Баловень личину завязал, подальше за пазуху убрал и локтем еще прижал, дабы чуять, что на месте.
– Оно там под ногами валяется, ровно щепки у нас.
– Слыхал я всяческие байки про края золотые... Да ни одной не верю.
– А это видал? – похлопал по своему боку. – Оттуда, из стороны Тартар, сия вещица ко мне в руки попала. И засапожник, коим ты, боярин, ныне владеешь.
Должно быть, купец ждал, что воевода возликует, однако тот, повидавший на своем, хоть и не длинном, веку засапожников немало, в том числе и ребрами своими, располосованными в схватке, вымолвил сдержанно:
– Благодарствую, Анисий, за столь щедрый дар... Неужто за Рапеями ходят в золотых личинах?
– Там в золотых сапогах ходят!
– Сказывают, и в валяных студено. – засмеялся Опрята.
– Живет там один чудный народец в горах, – продолжал однако же без всякого разочарования Анисий. – Дикий, безмудрый, идолам поганым молится и обитает по пещерам зверинным образом. Оттого в шерсти весь, ровно медведи, одежд летом вовсе не носят. Зимой же в шкуры наряжаются. Кто мужского, кто женского полу, не узреть, и только лица чистые, но черные. Ему, народцу сему, одна душа на всех дадена, а может, и вовсе забыты они богом. И посему у них в глазах бельма, свету не видят и прозываются чудь белоглазая. Промышляет сия чудь ловом да скот держит, земли мало пашет...

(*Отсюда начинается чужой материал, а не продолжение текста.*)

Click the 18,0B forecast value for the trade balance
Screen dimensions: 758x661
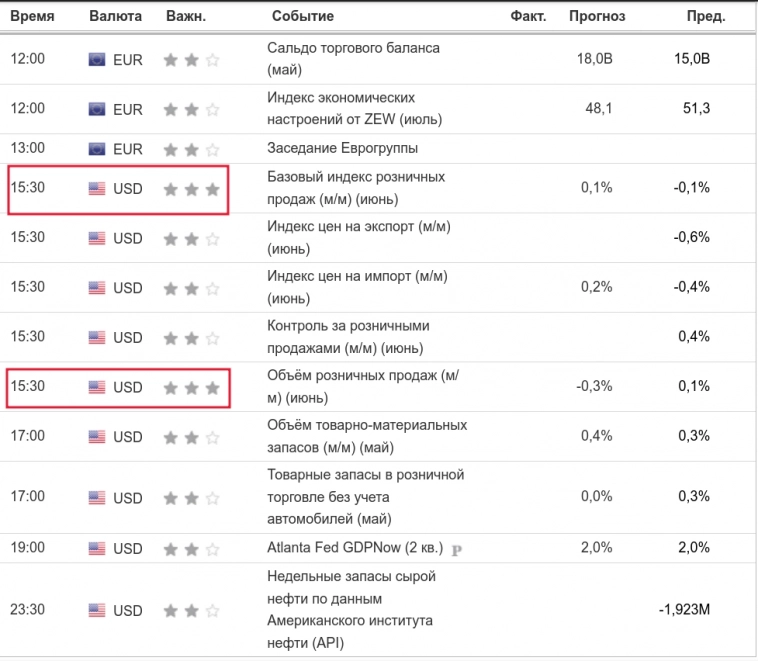pyautogui.click(x=595, y=59)
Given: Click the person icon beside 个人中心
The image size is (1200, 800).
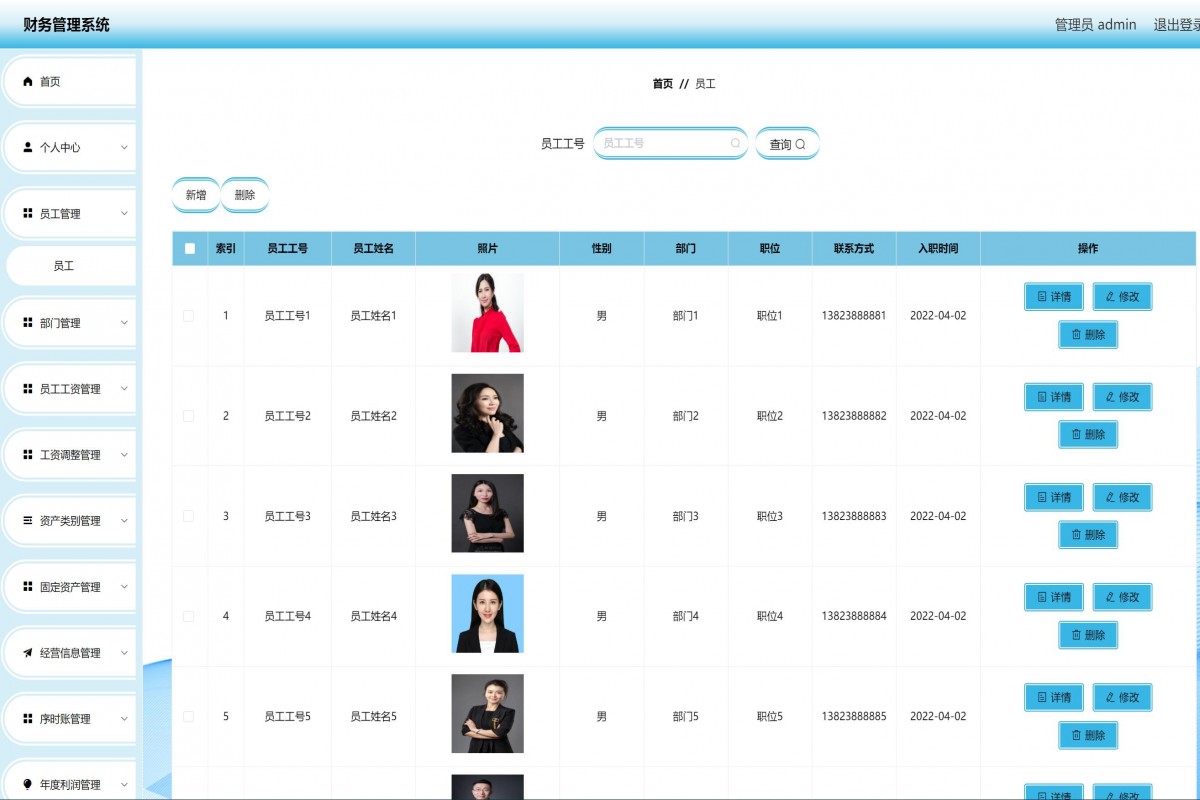Looking at the screenshot, I should click(x=28, y=147).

– Зрел я чудь за Волоком, – скучая, перебил его воевода. – Небылицы ты плетешь, Анисий. С виду они люди как люди и весьма доброй души, незлобливые. И грабить-то их грех, сами все отдают... Только глаза у них совсем светлые, оттого и говорят – белоглазые...

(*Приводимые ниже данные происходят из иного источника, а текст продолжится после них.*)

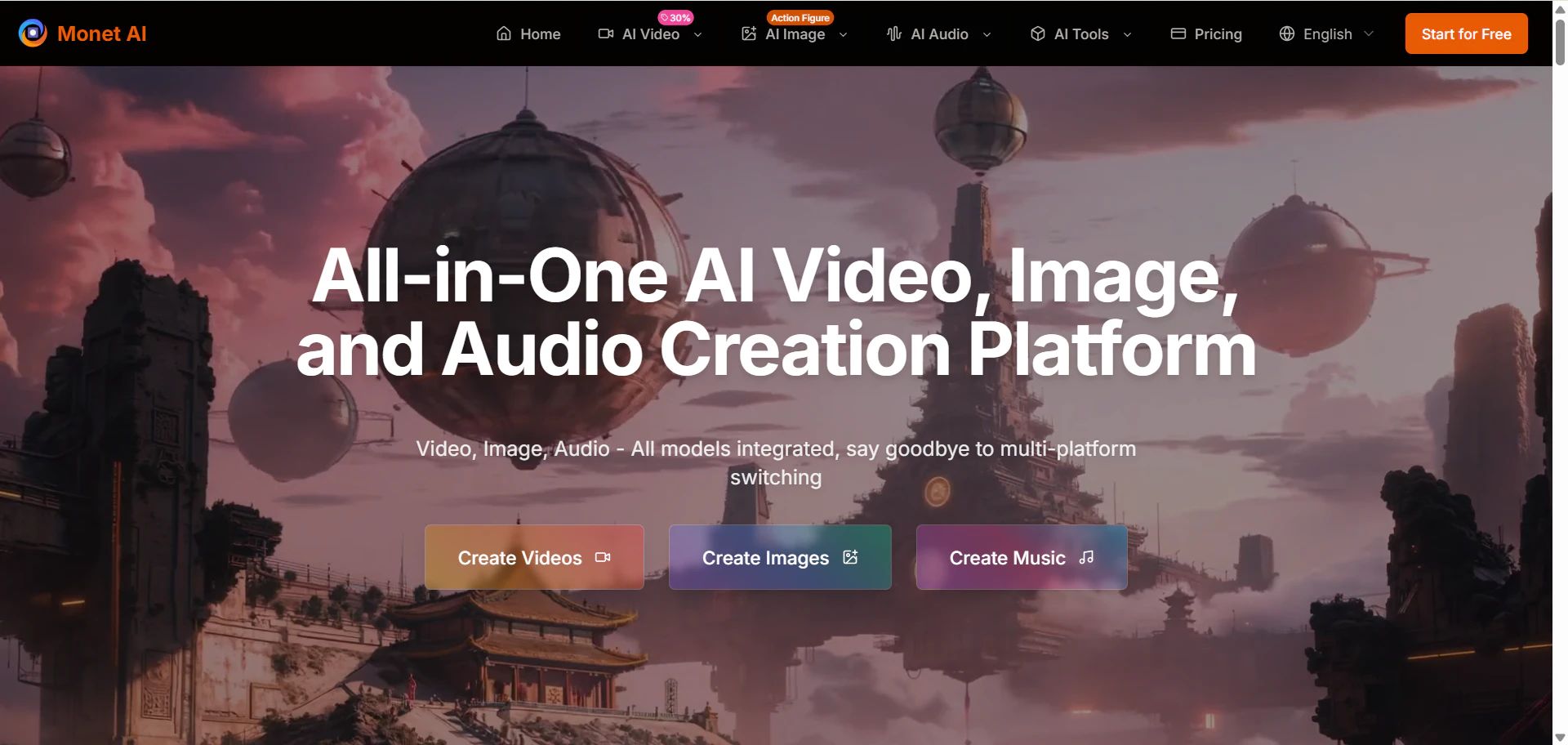Click the page scrollbar down arrow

Купец ухмыльнулся загадочно:
– Заволочская чудь тартарской не ровня. Хотя сказывают, одного корня они... В Тартаре за Рапейскими горами истинная живет, стародавняя, от сотворения мира. Земли она мало пашет, говорю, однако в горах великие норы копает, добывает руду всяческую, и более золото да серебро. Но цену ему вовсе не знает! В печах плавит и кует потом прикрасы женские, сосуды малые и великие, чаши, кубки и прочую обиходную утварь. Горшки у чуди, что в печь ставят, и те серебряные! А при сем, сказывают, живет скудно!
– Ох, обманывают тебя, Баловень! – не сдержал смеха Опрята. – Не бывает так, чтоб с серебра-золота ели, а есть нечего. Заманивают тебя в Тартар сокровищами несметными! И дурень будет тот, кто послушает да пойдет.
– Напрасно ты не веришь мне, боярин, – с обидой вымолвил Анисий. – Верный человек сказывал, нашего ушкуйного братства.
– Где же он зрел-то сию чудь?
– За Рапеями, в Тартарской земле. И личину сию мне привез, и засапожник, и еще кое-какие прикрасы червонного золота...
– Вот и снаряди его обратно в Тартар! Пускай добывает тебе сии богатства.
– Не послать его, брат Опрята...
– Отчего же?
– Стар больно, да и ослеп. – Глаз его, пристальный да неверный, выдавал, что хитрит купец. – Ушкуйник сей к ордынецам попал, потому и спасся, не сгинул.
– У ордынцев спасся?
– А что? Там, где побывал, ордынский полон раем покажется. Ведь он же из-под воли чародеев вырвался. Где довлела над ним сила поганая. У ордынцев несколько лет в земляной яме просидел, все клады свои берег, не выдавал. Чудь белоглазую-то он изрядно пограбил, а добычу схоронил в земле, в затаенных местах. Но почуял, смерть близка, откупился от хана, да уговорил его, чтоб умирать на родную землю привезли. И уж тут им отдал последний свой клад.